Wrestlemañia

It’s billed as the “BEST NIGHT EVER,” comical hyperbole that actually might live up to the puffery. How? Why? Because we’re talking about an excursion starring tacos, beer, tequila and — wait for it — tickets to Lucha Libre wrestling at the main arena in Mexico City. All for $84. Bust the bank? Let’s bust some chops.

What is Lucha Libre? Poor dears. Much like the muscle-bound, spray-tanned, flamboyantly theatrical wrestling spectaculars in the States, this is Mexico’s native version, with its own zingy flourishes. It pops with spangled spandex, gasping acrobatics, high-flying punishments and, of course, glittery but menacing masks. It’s like a ‘roided-out Cirque du Soleil with pile-drivers instead of creepy puppets.  

You might know it from “Nacho Libre,” a 2006 Jack Black comedy I found flat, though some people swear by its broad satirical swipes at easy cultural targets. (And, really, any movie starring the frenzied Black, who looks like a stout, overstuffed burrito in his glistening wrestling regalia, can’t be all bad. Well, yes it can.)

The sport — more like “sports entertainment,” because these shows are about as real as a Bugs Bunny cartoon — is massively popular in Mexico and boasts a cast of characters who act out elaborate storylines of good vs. evil, much like in American professional wrestling.

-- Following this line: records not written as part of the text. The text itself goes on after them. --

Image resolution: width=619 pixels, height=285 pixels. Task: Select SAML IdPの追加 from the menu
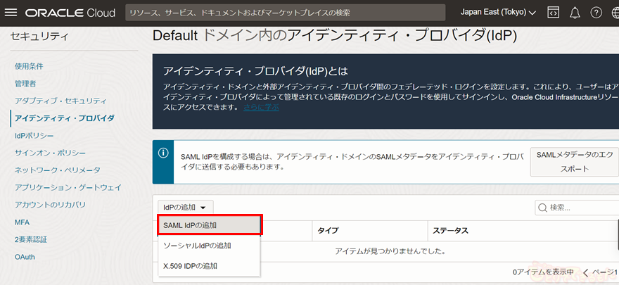point(210,225)
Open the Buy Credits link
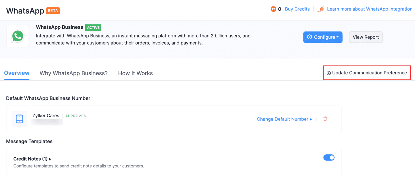This screenshot has height=177, width=415. coord(297,9)
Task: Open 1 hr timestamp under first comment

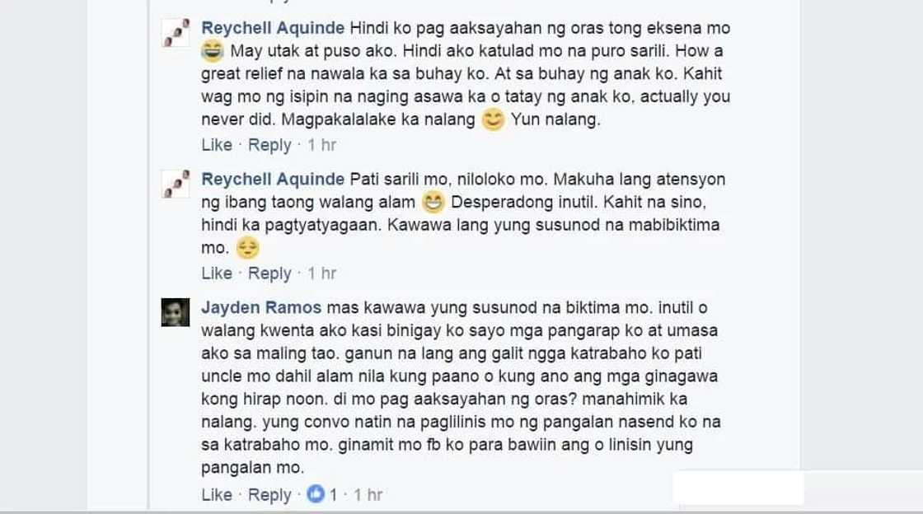Action: (322, 145)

Villains are lustily jeered, heroes cheered, feuds and rivalries fanned, and the wrestlers, known as luchadores, egg-on the rowdy throngs. 

The clownish masks that fit snugly over the brawlers’ entire head denote their identity and persona, like superheroes. “Losing a mask in a match is a significant loss, sometimes even more devastating than losing a hair match where the loser shaves their head,” that according to the web. (Think about a hair match in American wrestling, where the men fling their Goldilocks in a weird kind of virile vanity. It would never happen.) 

Back to that BEST NIGHT EVER (Trumpian all-caps theirs), which unfolds when I visit Mexico City in November. Our small group meets at a cantina for tacos (al pastor, please!), beer, tequila and mezcal (another pour, please!) before we head to Arena Mexico, dubbed the Cathedral of Lucha Libre, holding 17,000 fans. 

It’s going to be bedlam, sheer madness. Fans going crazy, beer being hawked, wrestlers executing thunderous body thwumps that rattle the giant ring, masks all over the place. I’m not a big public noisemaker, but I understand our host gives us our own Lucha Libre masks. Maybe, just maybe, I’ll be whooping it up, too. I’m rooting for the villains.